Minas Gerais é negra: os partidos políticos estão preparados para essa realidade?

Seminário sobre o Estatuto da Igualdade Racial
A democracia brasileira só será plena quando refletir o Brasil real — e o Brasil real é negro. Foto: Willian Dias/ALMG

Minas Gerais tem rosto negro. De cada dez mineiros, pelo menos seis se declaram pretos ou pardos, conforme dados mais recentes do IBGE. Apesar disso, os espaços de decisão política — e especialmente os partidos — seguem sendo ocupados majoritariamente por pessoas não-negras. Isso revela uma contradição grave: uma maioria populacional que ainda é minoria onde se definem as regras do jogo democrático.

A recente decisão do Tribunal Superior Eleitoral (TSE), que determinou a divisão proporcional do fundo eleitoral e do tempo de propaganda entre candidaturas negras e não-negras, é um marco histórico. Ela representa uma política de reparação para corrigir o abismo racial presente na política brasileira. Mas esse avanço também trouxe consigo uma distorção alarmante: a prática de pessoas não-negras que, por oportunismo, passaram a se autodeclarar negras para acessar esses benefícios.

Essa conduta é uma fraude. Não se trata de um erro administrativo — é uma violação ética e moral que fere os princípios da justiça racial. É inaceitável que políticas construídas com base em anos de luta do movimento negro sejam instrumentalizadas por quem jamais viveu o racismo na pele. A falsa autodeclaração racial é um crime contra a democracia e uma sabotagem à possibilidade de transformação real da política brasileira.

Por isso, defendo a criação de comissões de heteroidentificação racial nos processos eleitorais, como já ocorre em concursos públicos e universidades. Essas comissões, formadas por pessoas capacitadas e criteriosamente selecionadas, avaliam se a autodeclaração racial de um candidato condiz com seus traços fenotípicos — cor da pele, tipo de cabelo, traços do rosto. Isso não é racismo reverso, tampouco exclusão: é um mecanismo de proteção para que políticas afirmativas sejam utilizadas por quem realmente viveu os efeitos do racismo estrutural.

Mas é preciso ir além. Os partidos políticos mineiros precisam se perguntar: onde estão as lideranças negras dentro das nossas estruturas? Não basta lançar um ou dois candidatos negros apenas para cumprir cota. É preciso promover uma verdadeira inclusão interna, desde os diretórios municipais e estaduais até as comissões de estratégia, elaboração de programas, formação política e definição de alianças.

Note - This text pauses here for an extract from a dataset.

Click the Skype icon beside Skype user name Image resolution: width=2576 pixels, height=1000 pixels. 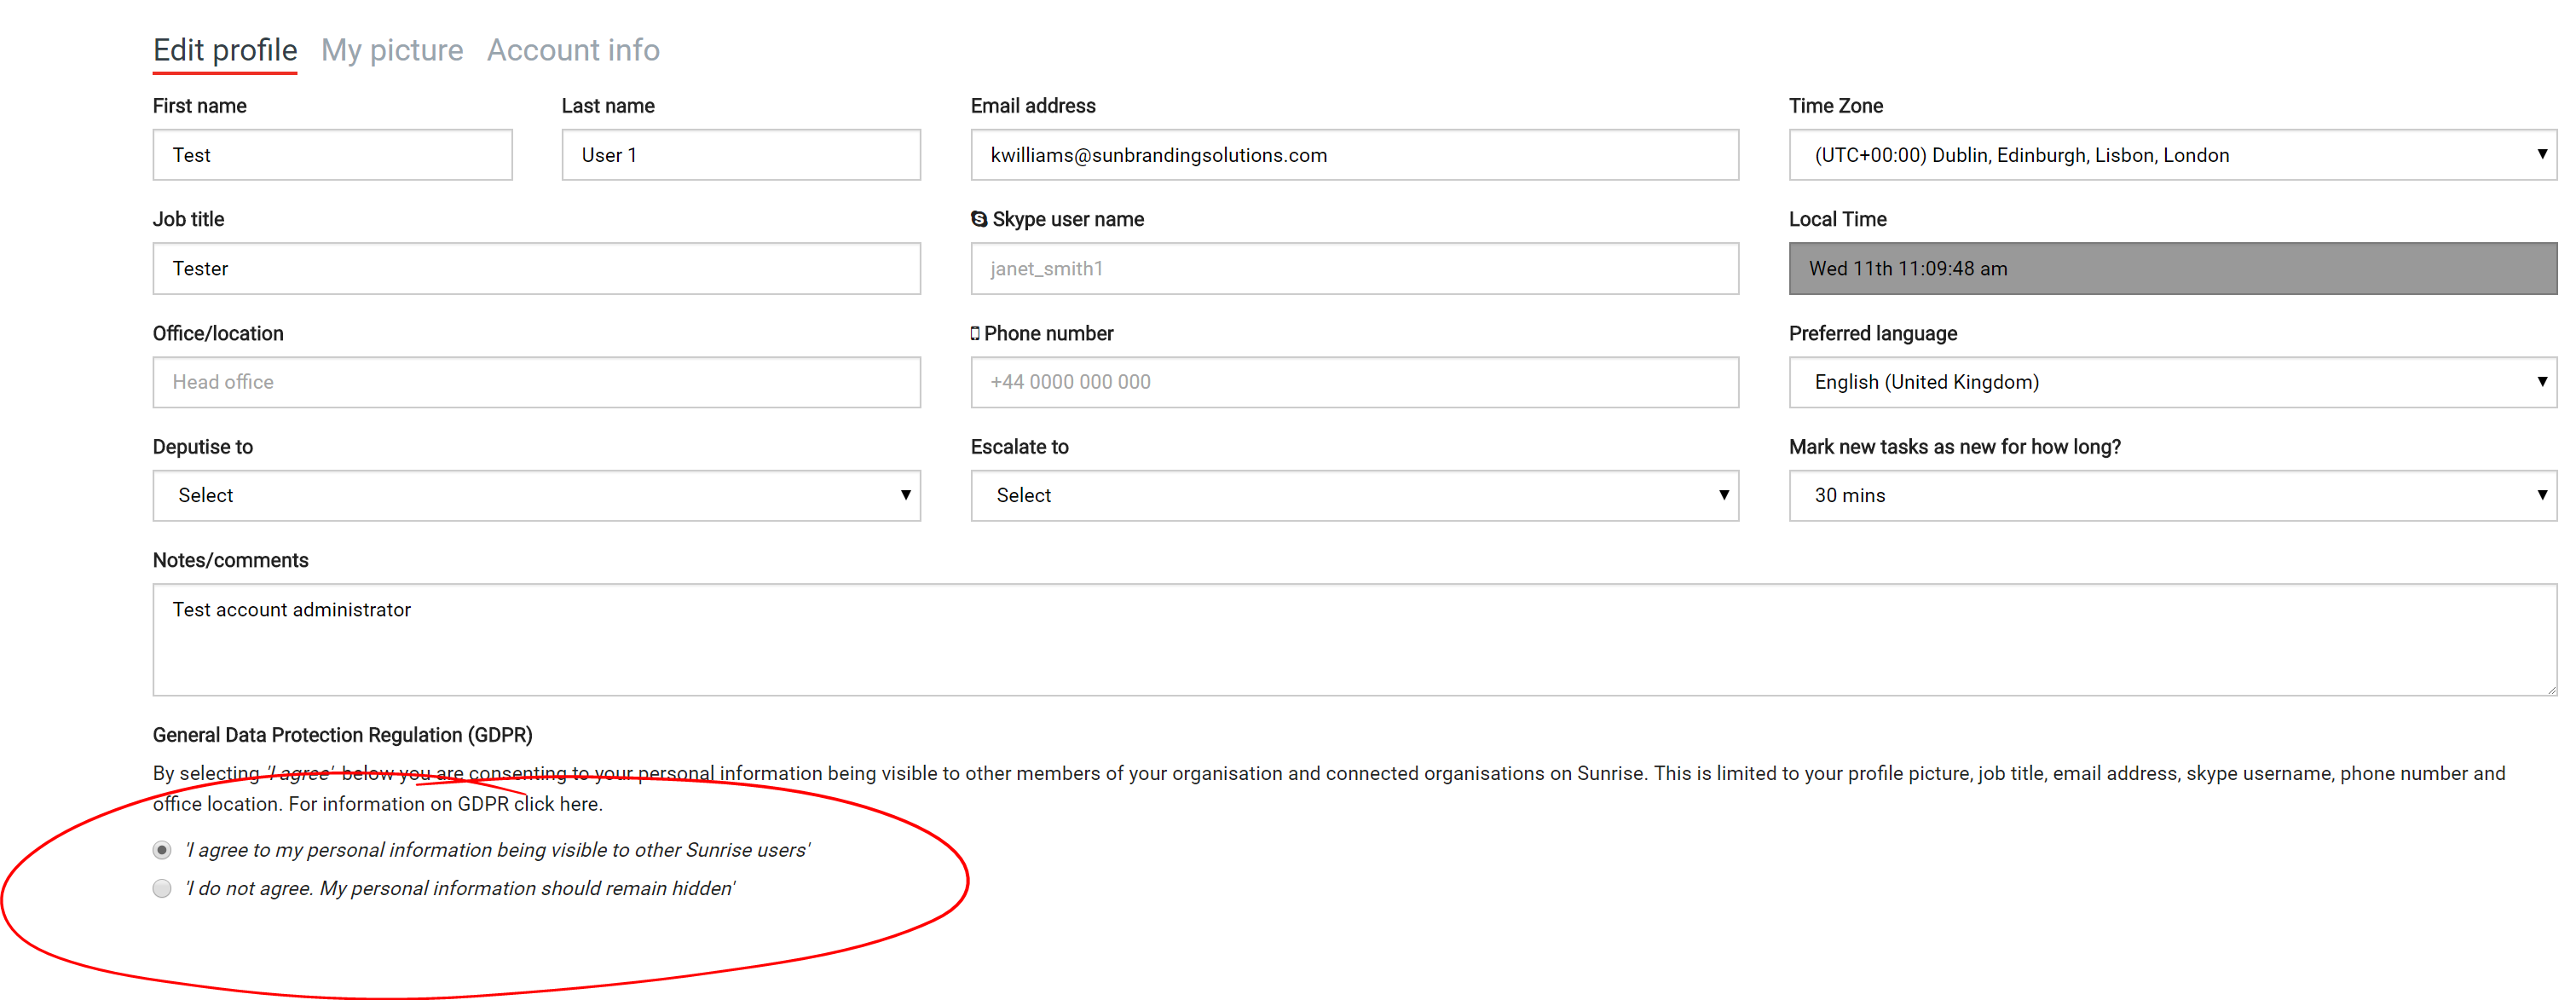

E aqui vai um alerta importante: essa pauta não é da esquerda nem da direita. É uma pauta de justiça, de coerência com os princípios democráticos. Não estamos falando de ideologia, mas de realidade social. A população negra é maioria no estado e no país. Logo, ela precisa estar representada em todos os partidos, independentemente do espectro político. O combate ao racismo e a promoção da equidade racial não podem mais ser tratados como bandeiras de um único campo político. Eles são compromissos de qualquer partido que se diga sério, republicano e comprometido com o futuro do Brasil.

Infelizmente, muitos partidos ainda resistem em reconhecer essa realidade. Preferem manter estruturas racistas e elitistas, alimentando a falsa narrativa de que representatividade é secundária ou “politicamente correta demais”. Essa visão atrasada ignora o potencial eleitoral e estratégico que há na base negra da sociedade. Negros e negras votam, militam, constroem pautas, articulam alianças e podem — e devem — estar nas lideranças.

A inclusão de negros na política não deve ser vista como concessão ou favor. É reparação histórica, é inteligência estratégica e é fidelidade ao princípio da representatividade. Quando os partidos deixam de investir em lideranças negras, não apenas perpetuam desigualdades: renunciam à chance de construir uma política mais próxima do povo, mais verdadeira e, portanto, mais forte.

Minas Gerais é um estado historicamente protagonista. Seu peso político nacional exige responsabilidade redobrada com a justiça racial. Que este artigo sirva como um chamado para os dirigentes partidários, parlamentares, lideranças municipais e formadores de opinião: é hora de olhar para dentro, rever práticas, combater fraudes e abrir espaço real para quem sempre esteve do lado de fora.

A democracia brasileira só será plena quando refletir o Brasil real — e o Brasil real é negro.